Data records -
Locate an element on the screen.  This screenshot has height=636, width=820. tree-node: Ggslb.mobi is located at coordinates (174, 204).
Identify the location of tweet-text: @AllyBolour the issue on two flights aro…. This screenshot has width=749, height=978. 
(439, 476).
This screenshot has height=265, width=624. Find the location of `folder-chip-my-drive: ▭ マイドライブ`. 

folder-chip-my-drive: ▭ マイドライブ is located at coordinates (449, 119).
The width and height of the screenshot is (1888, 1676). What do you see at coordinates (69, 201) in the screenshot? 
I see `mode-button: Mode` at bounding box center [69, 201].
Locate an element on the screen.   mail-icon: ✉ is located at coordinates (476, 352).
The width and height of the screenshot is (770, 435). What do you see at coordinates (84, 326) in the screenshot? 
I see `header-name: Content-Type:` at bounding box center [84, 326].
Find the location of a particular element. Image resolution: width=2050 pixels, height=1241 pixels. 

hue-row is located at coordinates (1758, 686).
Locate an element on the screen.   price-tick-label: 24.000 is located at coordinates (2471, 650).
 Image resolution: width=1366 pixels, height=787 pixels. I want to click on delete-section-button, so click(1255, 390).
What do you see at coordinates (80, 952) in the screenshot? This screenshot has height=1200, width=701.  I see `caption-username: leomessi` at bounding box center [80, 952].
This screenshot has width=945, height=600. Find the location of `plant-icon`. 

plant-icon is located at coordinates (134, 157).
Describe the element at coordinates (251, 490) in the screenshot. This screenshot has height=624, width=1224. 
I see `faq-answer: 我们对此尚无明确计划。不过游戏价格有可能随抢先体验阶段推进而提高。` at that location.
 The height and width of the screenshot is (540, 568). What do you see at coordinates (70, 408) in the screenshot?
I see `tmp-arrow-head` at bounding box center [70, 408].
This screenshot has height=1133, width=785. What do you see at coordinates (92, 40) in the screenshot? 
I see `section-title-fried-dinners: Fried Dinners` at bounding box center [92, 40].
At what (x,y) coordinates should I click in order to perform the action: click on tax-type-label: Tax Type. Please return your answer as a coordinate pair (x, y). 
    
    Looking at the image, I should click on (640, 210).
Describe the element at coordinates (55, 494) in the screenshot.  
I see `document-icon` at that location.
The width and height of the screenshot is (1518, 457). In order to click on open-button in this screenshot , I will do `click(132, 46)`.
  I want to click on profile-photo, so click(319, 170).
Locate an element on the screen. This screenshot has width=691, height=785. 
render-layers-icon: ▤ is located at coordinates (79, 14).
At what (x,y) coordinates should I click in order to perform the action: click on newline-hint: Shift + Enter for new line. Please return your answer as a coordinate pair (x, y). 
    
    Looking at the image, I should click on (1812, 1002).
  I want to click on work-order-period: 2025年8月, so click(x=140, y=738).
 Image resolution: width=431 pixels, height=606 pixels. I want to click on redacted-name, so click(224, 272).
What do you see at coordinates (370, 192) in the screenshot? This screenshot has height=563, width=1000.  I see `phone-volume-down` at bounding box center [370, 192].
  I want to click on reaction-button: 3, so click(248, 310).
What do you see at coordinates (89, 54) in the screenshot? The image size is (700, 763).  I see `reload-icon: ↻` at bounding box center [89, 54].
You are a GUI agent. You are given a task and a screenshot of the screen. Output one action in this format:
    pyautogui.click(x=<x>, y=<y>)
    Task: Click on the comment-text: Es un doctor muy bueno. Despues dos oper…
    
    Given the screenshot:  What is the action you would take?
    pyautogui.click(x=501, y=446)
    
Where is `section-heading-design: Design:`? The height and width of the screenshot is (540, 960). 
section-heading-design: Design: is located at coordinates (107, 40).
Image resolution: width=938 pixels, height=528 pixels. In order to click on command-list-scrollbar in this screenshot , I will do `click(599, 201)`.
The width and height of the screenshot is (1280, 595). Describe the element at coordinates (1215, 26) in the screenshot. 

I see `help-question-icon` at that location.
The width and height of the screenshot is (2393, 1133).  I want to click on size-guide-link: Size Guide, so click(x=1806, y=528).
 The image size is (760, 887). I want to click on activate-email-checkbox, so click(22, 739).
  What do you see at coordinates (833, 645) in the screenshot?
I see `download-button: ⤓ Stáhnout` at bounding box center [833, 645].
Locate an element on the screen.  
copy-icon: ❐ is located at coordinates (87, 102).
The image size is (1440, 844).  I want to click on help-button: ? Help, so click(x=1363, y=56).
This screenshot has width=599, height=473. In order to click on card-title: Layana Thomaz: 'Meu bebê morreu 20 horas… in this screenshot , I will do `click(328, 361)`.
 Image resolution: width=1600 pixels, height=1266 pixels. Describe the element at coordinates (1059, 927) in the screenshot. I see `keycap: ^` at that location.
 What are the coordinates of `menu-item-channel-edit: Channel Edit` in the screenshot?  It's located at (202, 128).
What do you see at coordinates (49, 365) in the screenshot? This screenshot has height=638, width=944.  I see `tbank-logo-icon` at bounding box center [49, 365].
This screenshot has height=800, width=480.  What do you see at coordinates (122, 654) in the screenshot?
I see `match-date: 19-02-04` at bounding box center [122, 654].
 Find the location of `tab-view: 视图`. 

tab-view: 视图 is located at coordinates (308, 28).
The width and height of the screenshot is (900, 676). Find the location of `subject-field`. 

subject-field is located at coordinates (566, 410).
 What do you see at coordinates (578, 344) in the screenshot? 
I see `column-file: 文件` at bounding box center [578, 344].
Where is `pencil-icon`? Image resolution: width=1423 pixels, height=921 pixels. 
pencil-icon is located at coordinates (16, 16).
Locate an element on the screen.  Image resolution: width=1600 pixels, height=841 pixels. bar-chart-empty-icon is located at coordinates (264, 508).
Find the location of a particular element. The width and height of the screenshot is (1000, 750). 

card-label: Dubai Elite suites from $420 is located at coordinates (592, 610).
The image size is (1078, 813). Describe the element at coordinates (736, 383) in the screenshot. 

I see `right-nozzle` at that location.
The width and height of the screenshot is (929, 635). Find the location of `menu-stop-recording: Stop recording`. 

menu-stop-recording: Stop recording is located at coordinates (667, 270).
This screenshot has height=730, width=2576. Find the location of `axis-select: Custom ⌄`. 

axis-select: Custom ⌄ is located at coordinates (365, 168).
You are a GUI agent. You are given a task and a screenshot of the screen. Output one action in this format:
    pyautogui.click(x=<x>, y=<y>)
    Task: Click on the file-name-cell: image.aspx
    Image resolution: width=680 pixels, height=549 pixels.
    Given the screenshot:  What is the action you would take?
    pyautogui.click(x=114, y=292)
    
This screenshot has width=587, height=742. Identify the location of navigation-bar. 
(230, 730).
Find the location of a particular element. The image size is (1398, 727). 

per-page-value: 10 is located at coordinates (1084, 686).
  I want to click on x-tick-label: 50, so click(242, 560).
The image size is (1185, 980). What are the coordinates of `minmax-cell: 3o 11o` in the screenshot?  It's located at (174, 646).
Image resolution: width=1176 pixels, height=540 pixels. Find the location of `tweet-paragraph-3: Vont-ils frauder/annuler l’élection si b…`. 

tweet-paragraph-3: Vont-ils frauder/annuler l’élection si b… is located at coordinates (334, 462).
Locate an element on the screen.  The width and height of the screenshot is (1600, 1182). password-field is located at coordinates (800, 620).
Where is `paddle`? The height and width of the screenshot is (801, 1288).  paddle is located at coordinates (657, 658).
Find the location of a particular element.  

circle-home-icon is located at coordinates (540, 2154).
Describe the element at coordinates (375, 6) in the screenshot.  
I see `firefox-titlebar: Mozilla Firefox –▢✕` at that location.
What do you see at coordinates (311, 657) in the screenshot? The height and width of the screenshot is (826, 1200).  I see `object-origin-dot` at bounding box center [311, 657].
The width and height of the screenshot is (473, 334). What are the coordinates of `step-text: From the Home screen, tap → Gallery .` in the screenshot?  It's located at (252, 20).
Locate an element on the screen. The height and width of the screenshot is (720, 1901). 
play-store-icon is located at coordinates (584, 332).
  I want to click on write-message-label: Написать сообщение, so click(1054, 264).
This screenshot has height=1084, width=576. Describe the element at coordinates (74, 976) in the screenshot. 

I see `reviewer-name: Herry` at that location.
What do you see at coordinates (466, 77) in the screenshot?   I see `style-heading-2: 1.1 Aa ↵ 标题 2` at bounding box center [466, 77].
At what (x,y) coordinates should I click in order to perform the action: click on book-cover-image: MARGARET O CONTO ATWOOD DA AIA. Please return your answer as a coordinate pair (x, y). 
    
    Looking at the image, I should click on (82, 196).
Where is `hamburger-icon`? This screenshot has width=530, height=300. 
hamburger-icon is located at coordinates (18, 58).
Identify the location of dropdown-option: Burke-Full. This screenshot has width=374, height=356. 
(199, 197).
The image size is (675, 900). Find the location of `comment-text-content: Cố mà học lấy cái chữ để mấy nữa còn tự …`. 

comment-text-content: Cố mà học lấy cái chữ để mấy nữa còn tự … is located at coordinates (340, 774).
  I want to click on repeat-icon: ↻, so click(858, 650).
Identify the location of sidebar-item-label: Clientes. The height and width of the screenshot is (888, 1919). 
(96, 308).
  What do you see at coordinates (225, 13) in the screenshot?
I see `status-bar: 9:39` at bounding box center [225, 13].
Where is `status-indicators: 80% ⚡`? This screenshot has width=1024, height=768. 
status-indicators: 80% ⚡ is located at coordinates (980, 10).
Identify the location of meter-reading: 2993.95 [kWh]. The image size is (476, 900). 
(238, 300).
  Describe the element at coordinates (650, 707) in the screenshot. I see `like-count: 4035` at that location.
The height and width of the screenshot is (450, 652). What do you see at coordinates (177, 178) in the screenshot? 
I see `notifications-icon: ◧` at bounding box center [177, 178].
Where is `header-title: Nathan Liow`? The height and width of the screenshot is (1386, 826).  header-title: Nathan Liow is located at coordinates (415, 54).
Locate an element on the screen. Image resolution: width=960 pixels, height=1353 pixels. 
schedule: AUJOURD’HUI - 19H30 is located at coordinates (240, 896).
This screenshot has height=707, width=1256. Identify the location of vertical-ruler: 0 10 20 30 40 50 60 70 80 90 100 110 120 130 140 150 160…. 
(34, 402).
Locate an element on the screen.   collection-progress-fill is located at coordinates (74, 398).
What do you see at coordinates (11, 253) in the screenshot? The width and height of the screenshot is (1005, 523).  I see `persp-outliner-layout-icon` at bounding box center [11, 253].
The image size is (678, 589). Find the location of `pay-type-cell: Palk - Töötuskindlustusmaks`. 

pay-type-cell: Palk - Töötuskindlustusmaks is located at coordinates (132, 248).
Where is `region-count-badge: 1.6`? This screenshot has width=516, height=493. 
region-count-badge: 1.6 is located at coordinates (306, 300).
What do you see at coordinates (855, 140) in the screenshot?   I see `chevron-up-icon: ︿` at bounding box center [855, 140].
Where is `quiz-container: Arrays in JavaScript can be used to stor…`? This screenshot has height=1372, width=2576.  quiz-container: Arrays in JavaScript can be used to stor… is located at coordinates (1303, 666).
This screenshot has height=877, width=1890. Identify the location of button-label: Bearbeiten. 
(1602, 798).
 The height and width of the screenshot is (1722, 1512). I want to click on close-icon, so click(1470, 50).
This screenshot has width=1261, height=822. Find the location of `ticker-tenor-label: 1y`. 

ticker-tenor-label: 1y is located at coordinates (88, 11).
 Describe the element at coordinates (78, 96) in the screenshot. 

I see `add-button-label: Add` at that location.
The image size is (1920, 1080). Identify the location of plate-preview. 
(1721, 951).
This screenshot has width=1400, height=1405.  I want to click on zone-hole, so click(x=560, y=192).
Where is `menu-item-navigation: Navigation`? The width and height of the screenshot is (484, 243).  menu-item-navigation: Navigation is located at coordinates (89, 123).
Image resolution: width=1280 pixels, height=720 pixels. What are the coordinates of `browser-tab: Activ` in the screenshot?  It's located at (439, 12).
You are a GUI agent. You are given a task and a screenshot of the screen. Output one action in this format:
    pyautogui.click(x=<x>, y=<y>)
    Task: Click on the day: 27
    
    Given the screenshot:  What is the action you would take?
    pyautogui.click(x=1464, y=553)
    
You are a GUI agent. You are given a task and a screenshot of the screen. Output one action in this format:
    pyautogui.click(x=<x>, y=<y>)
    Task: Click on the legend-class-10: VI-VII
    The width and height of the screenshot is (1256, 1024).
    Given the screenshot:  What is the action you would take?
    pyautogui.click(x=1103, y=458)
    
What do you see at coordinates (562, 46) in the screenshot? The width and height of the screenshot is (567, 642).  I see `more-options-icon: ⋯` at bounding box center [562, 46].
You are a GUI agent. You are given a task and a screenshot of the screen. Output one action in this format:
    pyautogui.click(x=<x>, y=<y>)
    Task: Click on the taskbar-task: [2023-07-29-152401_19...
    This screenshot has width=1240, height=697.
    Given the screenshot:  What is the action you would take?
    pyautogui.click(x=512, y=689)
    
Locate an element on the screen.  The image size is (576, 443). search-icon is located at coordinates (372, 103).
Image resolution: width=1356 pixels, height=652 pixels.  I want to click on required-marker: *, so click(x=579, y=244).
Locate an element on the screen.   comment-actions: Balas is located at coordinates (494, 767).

Prompt - Print the lines of the data above word for word, starting at the line that contains "The image size is (1078, 813)." and ending at the line that contains "axis-select: Custom ⌄ is".

Exercise result -
The image size is (1078, 813). Describe the element at coordinates (736, 383) in the screenshot. 

I see `right-nozzle` at that location.
The width and height of the screenshot is (929, 635). Find the location of `menu-stop-recording: Stop recording`. 

menu-stop-recording: Stop recording is located at coordinates (667, 270).
This screenshot has height=730, width=2576. Find the location of `axis-select: Custom ⌄`. 

axis-select: Custom ⌄ is located at coordinates (365, 168).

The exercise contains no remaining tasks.